**** DOCUMENT TEXT

= Danish Quartet =

The Danish Quartet is a name which has been carried by four Danish quartets:

==Den Danske Kvartet==
1935 the Danish Quartet (Danish: Den Danske Kvartet) was a quartet for flute, violin, cello and piano which was active 1935-1957. Members included:
- Holger Gilbert-Jespersen (1890–1975), flute.
- Erling Bloch (1904–1992), violin.
- Torben Anton Svendsen (1904–1980), cello.
- Holger Lund Christiansen, piano. (also accompanist to Aksel Schiøtz)

The Quartet released several 78s, including Handel's Trio Sonata No.7, in C minor.

Erling Bloch had earlier founded, in 1933, the Erling Bloch Quartet, a traditional string quartet comprising Erling Bloch and Lavard Friisholm, violins, Hans Kassow, viola, Torben Anton Svendsen (again), cello. Among other recordings the Erling Bloch Quartet recorded the Nielsen String Quartet No.3 in 1946.

==Le Quatuor Danois==
1949-1983 Den Nye Danske Kvartet, known in English media as The Danish Quartet, and in their releases on the Valois label of Michel Bernstein as the Quatuor Danois. The ensemble was the first Danish state ensemble with educational duties 1967-1978, and was under the patronage of King Frederik IX of Denmark. Members included:
- first violin: Arne Svendsen (1929–2010) 1949-1983.
- second violin: Reidar Knudsen 1949-1954, Hans Nielsen 1954-1959, Palle Heichelmann 1959-1977, Wladimir Marschwinski 1977-1983.
- Knud Frederiksen, viola.
- Jørgen Jensen 1949-1959, Pierre Renè Honnens 1959-1977, Gert von Bülow 1977-1979 and Niels Ullner 1979-1983.

==The Danish Quartet==
Active from 1985-1996 as Den Danske Strygekvartet. The quartet recorded the Carl Nielsen string quartets for Kontrapunkt 1992
- Tim Frederiksen, violin, leader.
- Arne Balk-Møller (b. 1965), violin.
- Claus Myrup, viola
- Nils Sylvest Jeppesen 1985-1988, Henrik Brendstrup 1988-, cello.

Recordings include:
- Carl Nielsen String Quartets, Kontrapunkt.
- Sofia Gubaidulina String Quartets Nos. 1-3, Trio. CPO.
- Paul Hindemith Complete String Quartets. CPO.

==Danish String Quartet==

This Danish String Quartet made its debut at the Copenhagen Summer Festival in 2002. In 2012, The New York Times selected the quartet’s concert as a highlight of the year, saying the performance featured “one of the most powerful renditions of Beethoven’s Opus 132 String Quartet that I’ve heard live or on a recording.” In 2013, they began a three-year appointment in Chamber Music Society of Lincoln Center’s CMS Two Program. The quartet was named as a BBC Radio 3 New Generation Artist for 2013-15.

********
**** SUPPLIED ENTRIES

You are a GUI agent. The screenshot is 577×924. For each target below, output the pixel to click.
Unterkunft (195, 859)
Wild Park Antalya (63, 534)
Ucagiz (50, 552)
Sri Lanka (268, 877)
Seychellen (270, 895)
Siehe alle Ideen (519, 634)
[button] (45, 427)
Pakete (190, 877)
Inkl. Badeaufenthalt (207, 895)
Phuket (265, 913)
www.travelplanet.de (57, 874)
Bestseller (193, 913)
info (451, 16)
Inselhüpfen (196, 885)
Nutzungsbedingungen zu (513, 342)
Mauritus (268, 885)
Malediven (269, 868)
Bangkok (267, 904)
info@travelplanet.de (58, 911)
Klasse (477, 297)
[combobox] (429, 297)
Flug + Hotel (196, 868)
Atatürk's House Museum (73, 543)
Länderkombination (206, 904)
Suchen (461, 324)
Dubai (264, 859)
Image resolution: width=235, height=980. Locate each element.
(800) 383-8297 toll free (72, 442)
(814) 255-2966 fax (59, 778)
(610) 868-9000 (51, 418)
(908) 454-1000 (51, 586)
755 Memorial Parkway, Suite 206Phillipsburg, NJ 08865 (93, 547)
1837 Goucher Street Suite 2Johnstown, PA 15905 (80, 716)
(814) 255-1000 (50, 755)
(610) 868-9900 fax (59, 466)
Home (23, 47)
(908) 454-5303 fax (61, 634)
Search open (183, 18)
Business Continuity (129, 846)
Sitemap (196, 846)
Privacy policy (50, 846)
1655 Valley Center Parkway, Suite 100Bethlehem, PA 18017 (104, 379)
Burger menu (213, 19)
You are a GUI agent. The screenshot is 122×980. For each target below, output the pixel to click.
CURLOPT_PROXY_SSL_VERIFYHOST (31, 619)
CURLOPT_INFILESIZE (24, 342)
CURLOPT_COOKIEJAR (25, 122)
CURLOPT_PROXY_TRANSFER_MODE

********

• **ACTIONS TO TAKE**:
**a)** Rewrite everything in the Danish Quartet article from "The Quartet released" down to "No.3 in 1946.", replacing "78s" with "78 rpm records".
**b)** Pick up the Danish Quartet article after its final sentence and continue writing it.

• **RESULTS**:
**a)**
The Quartet released several 78 rpm records, including Handel's Trio Sonata No.7, in C minor.

Erling Bloch had earlier founded, in 1933, the Erling Bloch Quartet, a traditional string quartet comprising Erling Bloch and Lavard Friisholm, violins, Hans Kassow, viola, Torben Anton Svendsen (again), cello. Among other recordings the Erling Bloch Quartet recorded the Nielsen String Quartet No.3 in 1946.

**b)**
Since 2007, the group has curated its own annual festival —DSQ Festival— in Nyboder, Copenhagen. 2016 marked the beginning of Series of Four, the quartet's new concert series in the concert hall of The Royal Danish Academy of Music, Copenhagen.

Violinists Frederik Øland and Rune Tonsgaard Sørensen and violist Asbjørn Nørgaard met as children at a music summer camp where they played both football and music together, eventually making the transition into a serious string quartet in their teens and studying at Copenhagen’s Royal Academy of Music. In 2008, the three Danes were joined by Norwegian cellist Fredrik Schøyen Sjölin. The Danish String Quartet was primarily taught and mentored by Professor Tim Frederiksen and have participated in master classes with the Tokyo and Emerson String Quartets, Alasdair Tait, Paul Katz, Hugh Maguire, Levon Chilingirian and Gábor Takács-Nagy.

Current Members:

- Rune Tonsgaard Sørensen (b. 1983), violin
- Frederik Øland (b. 1984), violin
- Asbjørn Nørgaard (b. 1984), viola
- Fredrik Schøyen Sjölin (b. 1982), cello

Discography:
- Prism III (ECM 2021)
- Prism II (ECM 2019)
- Prism I (ECM 2018)
- Last Leaf (ECM 2017)
- Adès, Nørgård & Abrahamsen (ECM 2016)
- Brahms, Fuchs: Clarinet Quintets with clarinetist Sebastian Manz (CAvi-music 2014)
- Wood Works (Dacapo 2014)
- Haydn, Brahms (CAvi-music 2012)
- Nielsen: String Quartets, Vol. 2 (Dacapo 2008)
- Nielsen: String Quartets, Vol. 1 (Dacapo 2007)

Awards:
- Danish Radio P2 Chamber Music Competition, First Prize and Audienze Prize (2004)
- Trondheim International String Quartet Competition, shared First Prize and Audience Prize (2005)
- Charles Hennen International Chamber Music Competition, First Prize (2005)
- Vagn Holmboe String Quartet Competition, First Prize (2005)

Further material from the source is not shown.